TASK GOAL: Turn the rows below into a JSON list of strings, with one string for each line and blank lines skipped. Leave the pictures out.

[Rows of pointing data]
'''
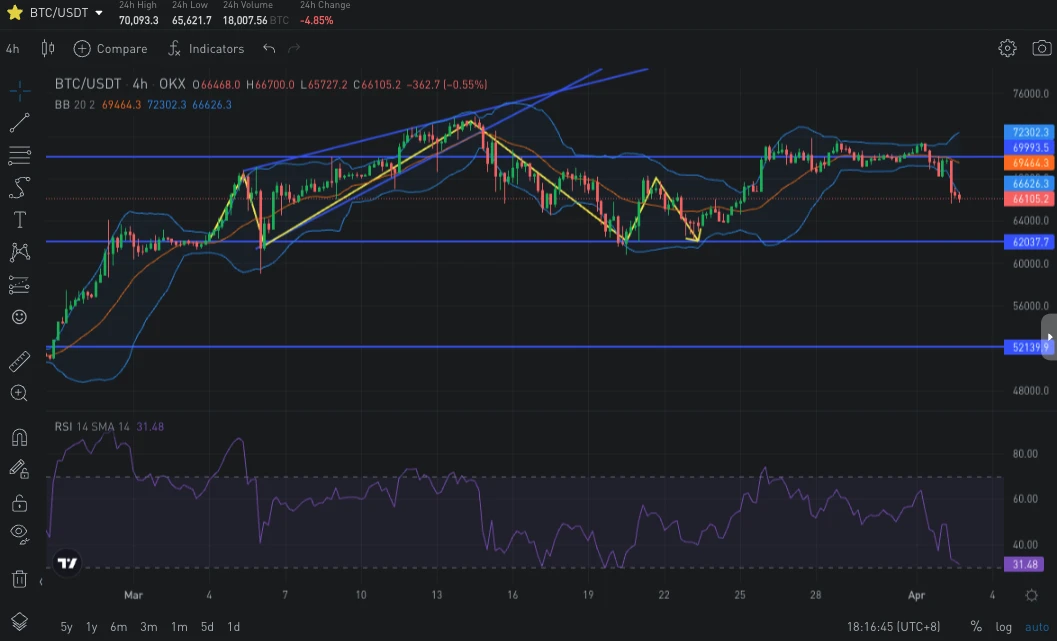Image resolution: width=1057 pixels, height=641 pixels.
Task: Open the emoji icons tool
Action: click(x=19, y=317)
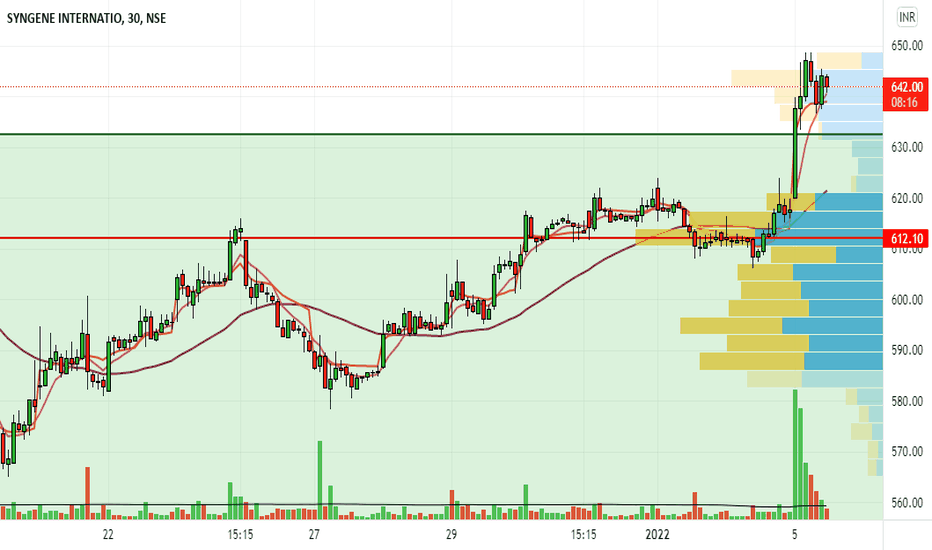Click the longest yellow volume profile bar
This screenshot has width=932, height=550.
tap(731, 326)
'''
EXPECTED OUTPUT:
[
  "Image resolution: width=1057 pixels, height=641 pixels.",
  "Task: Open the emoji icons tool",
  "Action: click(x=19, y=317)",
  "Click the longest yellow volume profile bar",
  "This screenshot has width=932, height=550.",
  "tap(731, 326)"
]